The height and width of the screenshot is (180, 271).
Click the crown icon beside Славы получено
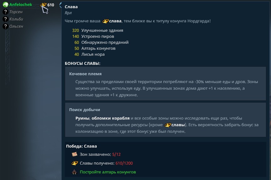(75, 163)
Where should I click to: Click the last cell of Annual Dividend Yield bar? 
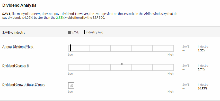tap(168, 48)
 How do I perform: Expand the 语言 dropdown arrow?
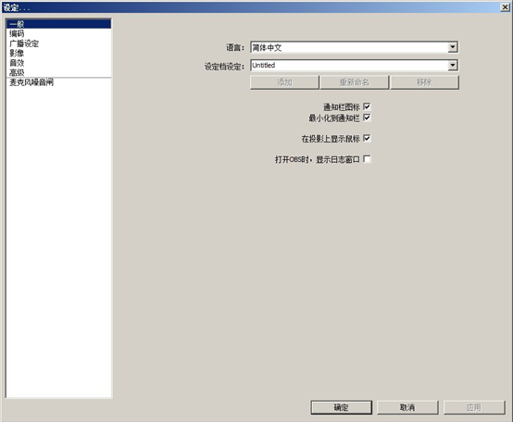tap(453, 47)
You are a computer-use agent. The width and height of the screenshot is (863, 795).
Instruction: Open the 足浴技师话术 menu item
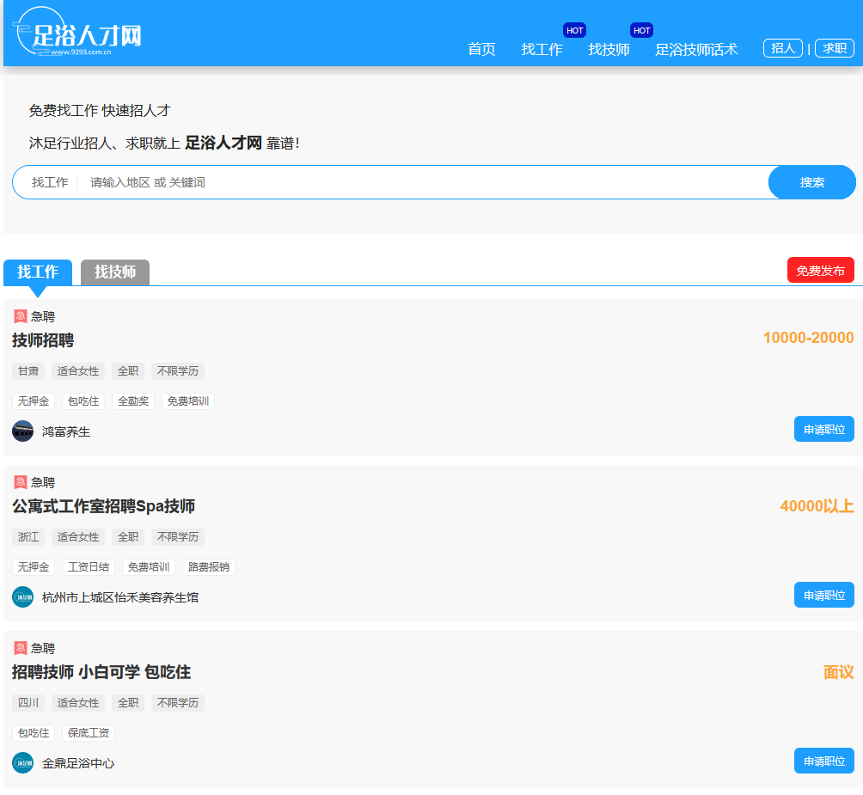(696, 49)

* * *

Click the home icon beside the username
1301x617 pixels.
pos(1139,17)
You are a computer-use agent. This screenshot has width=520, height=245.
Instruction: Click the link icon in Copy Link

> _What needs to be done_
Lines of the material in which the word "computer" occurs are to be copied out.

> _Result for this task_
You are a computer-use agent. The width and height of the screenshot is (863, 795).
You are a computer-use agent. This screenshot has width=520, height=245.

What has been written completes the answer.